The Common Rule, he said, tries to deal with the conflict of interest of being a researcher and physician at the same time. Researchers have the duty of contributing to general human knowledge, while physicians have the duty of providing care to individual patients, which creates a conflicting social role. The hands-on, practical elements of the research ethics established by the Common Rule are about resolving the core risk to human subjects that their autonomy will be compromised, and they will not receive adequate care if the researcher role dominates. The application of the Common Rule to other research fields means that the previously established social roles, obligations, and epistemologies respected in other research fields must fit under a set of rules that were designed for a very particular historical task of addressing the conflict of being a researcher physician, explained Metcalf.
Historically, the academic departments that constitute what is now called data science—mathematics, statistics, and computer science—have not had contact with IRBs, which means they often do not have contact with any formal ethics training. Another complicating issue is that the Common Rule defines research as the creation of new data in pursuit of generalizable knowledge, but data science deals mostly with preexisting, public, or repurposed data sets to discover new phenomena or generate new mathematical or computer science insights. In addition, the Common Rule deals with individuals, and IRBs are excluded by statute from being concerned with potential downstream impacts of research on society or communities.
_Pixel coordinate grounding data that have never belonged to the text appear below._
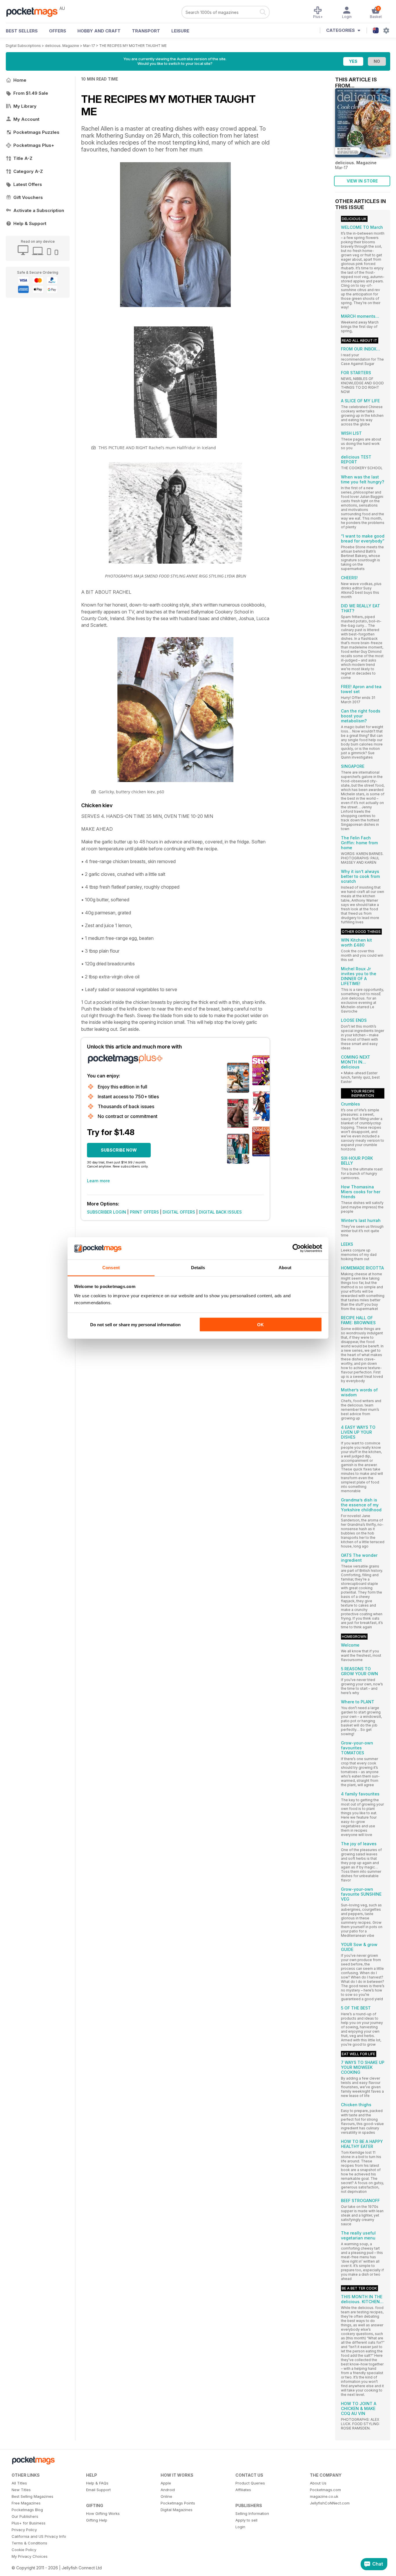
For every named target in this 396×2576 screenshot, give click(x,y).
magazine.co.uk (324, 2496)
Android (168, 2489)
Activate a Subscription (38, 210)
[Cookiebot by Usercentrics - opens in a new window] (296, 1248)
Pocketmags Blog (27, 2509)
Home (19, 80)
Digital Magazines (176, 2509)
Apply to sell (246, 2520)
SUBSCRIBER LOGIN (106, 1212)
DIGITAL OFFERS (179, 1212)
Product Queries (250, 2483)
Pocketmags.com (325, 2489)
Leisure (180, 31)
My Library (25, 106)
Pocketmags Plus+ (33, 145)
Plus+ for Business (29, 2523)
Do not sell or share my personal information (135, 1324)
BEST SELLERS (22, 31)
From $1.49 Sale (30, 93)
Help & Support (29, 223)
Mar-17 (89, 45)
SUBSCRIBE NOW (119, 1150)
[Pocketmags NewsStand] (35, 11)
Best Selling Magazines (32, 2496)
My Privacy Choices (30, 2556)
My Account (26, 119)
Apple (166, 2483)
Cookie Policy (24, 2549)
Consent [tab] (111, 1267)
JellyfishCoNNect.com (330, 2503)
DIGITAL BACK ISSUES (220, 1212)
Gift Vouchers (28, 197)
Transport (146, 31)
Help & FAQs (97, 2483)
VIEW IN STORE (362, 180)
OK (260, 1324)
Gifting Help (96, 2520)
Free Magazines (26, 2503)
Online (166, 2496)
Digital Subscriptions (23, 45)
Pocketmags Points (178, 2503)
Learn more (98, 1180)
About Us (318, 2483)
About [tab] (285, 1267)
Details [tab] (198, 1267)
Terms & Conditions (29, 2543)
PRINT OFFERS (144, 1212)
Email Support (98, 2489)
Another problem with the Common Rule as it concerns data science is that data science makes anyone a researcher and everyone a research subject. Data science is also about making humanity predictable and “leverageable,” and when research switches from aiming to be generalizable to being predictable, it shifts all the harms and benefits downstream and it makes consent nearly impossible. “How do you consent 10 million people?” asked Metcalf. “We do not know how to make sense of that sort of practical handshake that is supposed to happen between researcher and research subject.”
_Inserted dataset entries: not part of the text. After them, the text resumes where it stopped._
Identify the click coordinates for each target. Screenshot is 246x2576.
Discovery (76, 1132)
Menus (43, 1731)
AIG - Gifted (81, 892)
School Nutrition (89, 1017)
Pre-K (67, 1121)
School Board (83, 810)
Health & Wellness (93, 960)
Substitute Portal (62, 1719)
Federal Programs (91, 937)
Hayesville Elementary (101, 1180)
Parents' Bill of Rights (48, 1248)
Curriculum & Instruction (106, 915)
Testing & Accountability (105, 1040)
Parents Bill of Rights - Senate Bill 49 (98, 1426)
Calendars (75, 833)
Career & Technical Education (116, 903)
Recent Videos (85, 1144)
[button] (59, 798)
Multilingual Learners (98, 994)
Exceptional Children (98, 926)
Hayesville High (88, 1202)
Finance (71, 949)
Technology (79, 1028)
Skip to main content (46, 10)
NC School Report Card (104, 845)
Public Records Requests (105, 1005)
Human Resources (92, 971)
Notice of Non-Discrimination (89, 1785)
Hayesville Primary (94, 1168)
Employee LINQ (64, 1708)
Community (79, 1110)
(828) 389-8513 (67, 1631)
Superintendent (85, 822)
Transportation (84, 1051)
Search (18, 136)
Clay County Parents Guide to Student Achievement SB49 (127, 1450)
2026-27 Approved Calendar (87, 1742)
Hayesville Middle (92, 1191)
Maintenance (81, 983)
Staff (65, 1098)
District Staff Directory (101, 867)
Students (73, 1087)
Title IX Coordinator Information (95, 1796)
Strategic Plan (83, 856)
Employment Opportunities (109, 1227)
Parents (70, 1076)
As an example of how this plays out in practical terms, there was a study published in 2018 that used a deep neural network trained on data from a dating website where people self-identify as heterosexual or homosexual to predict sexual orientation based on facial structure more accurately than humans could (Wang and Kosinski, 2018). The researchers claimed they conducted this study for a specific ethical reason, which was that tools for intensive discrimination can be built with off-the-shelf machine learning components and widely available social data and that the public is largely unaware of this. While the researchers reported on Twitter, in response to the public outcry that followed the release of this study, that the study had been approved by their institution’s IRB, Metcalf noted that this study would have been outside of the purview of an IRB because an IRB is supposed to ensure adequate protection of the rights of human research subjects with informed consent at each institution in terms of the research method. “All of the risk here comes downstream for society,” he said. “It has very, very, very little risk for the people whose faces were scraped off of the website, because those
faces are never going to be made public.” Those downstream risks, he explained, would include a country where homosexuality is illegal using such a tool to identify homosexuals and put them in prison or worse.
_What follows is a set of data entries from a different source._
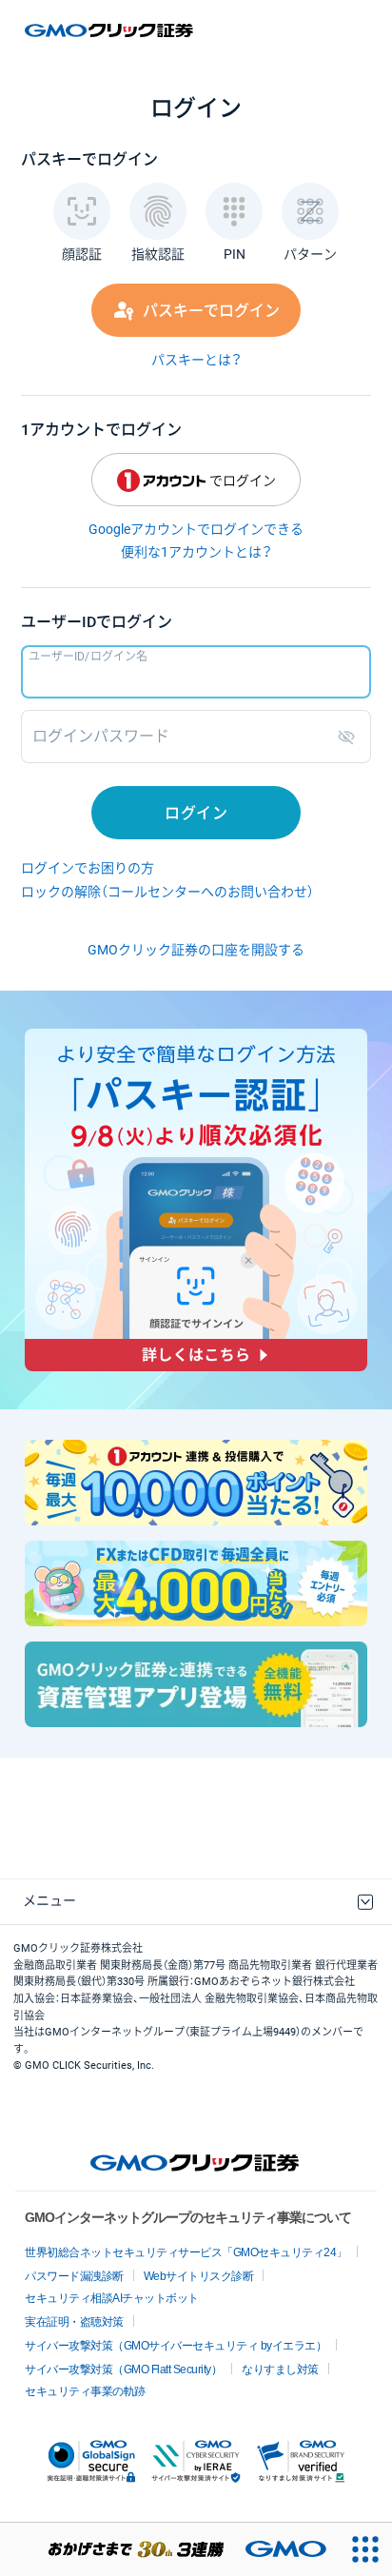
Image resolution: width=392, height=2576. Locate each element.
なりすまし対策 (280, 2369)
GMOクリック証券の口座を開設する (196, 949)
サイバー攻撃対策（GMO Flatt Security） (123, 2369)
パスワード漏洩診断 (74, 2276)
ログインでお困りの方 (87, 867)
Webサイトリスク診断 (199, 2276)
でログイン (242, 480)
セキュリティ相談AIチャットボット (112, 2298)
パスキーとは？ (196, 359)
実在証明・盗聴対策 (74, 2322)
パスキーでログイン (211, 311)
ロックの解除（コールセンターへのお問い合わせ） (167, 891)
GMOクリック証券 (110, 30)
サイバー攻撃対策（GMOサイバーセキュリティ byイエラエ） (175, 2345)
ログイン (196, 813)
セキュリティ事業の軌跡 (85, 2391)
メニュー (49, 1900)
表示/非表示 (350, 736)
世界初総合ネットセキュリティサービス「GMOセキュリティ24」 (186, 2252)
A second example involved outing the previously and intentionally anonymous graffiti artist Banksy using an algorithm developed to prevent a terrorist attack and public records. If traditional research is about generalizability, this work took a research practice and created something that is specific and predictable about individuals. The question this study raises, said Metcalf, is how society is going to respond to this inversion of the conventional research method to take generalizable knowledge and public data sets to examine individuals.
In 2014, Facebook wanted to determine if it was contributing to emotional contagion, a well-validated psychological phenomenon. The company conducted a study that included a researcher at Cornell, an expert on empirical social psychology, who looked at the social media posts from almost 700,000 Facebook users and examined how many happy and sad words they used on their pages. Facebook then changed the newsfeed algorithm for those 700,000 people so that half of them got slightly happier words on their newsfeed and half of them got slightly sadder words on their newsfeed and showed that people who saw happier stories used more happy words, while those who saw more sad stories used more sad words (Kramer et al., 2014). A simple but interesting result, said Metcalf, but the findings were explosive because the public suddenly realized that Facebook had an algorithm that is not just showing what friends are posting but choosing what people saw on their newsfeed. Furthermore, it made Facebook’s use of page data for research purposes apparent to users. The Cornell researcher’s IRB ruled that this was permissible research because he was using data that had already been collected by the time he was involved with the study.
Looking at these examples reveals some common threads, said Metcalf. First, research occurs in many diverse venues and that multiplies the area where the norms of research ethics can and should apply. Second, it is important to recognize that data sharing is always also model sharing, so a data sharing agreement is about moving models and interpretations between collaborators as much as it is about moving spreadsheets back and forth. “If you are building a deep neural network off of a data set, you are also sharing what a machine will learn from that data set, so the assumptions about who the research subjects are and what we can know about them travels with that human subject data in complex and subtle ways,” he said.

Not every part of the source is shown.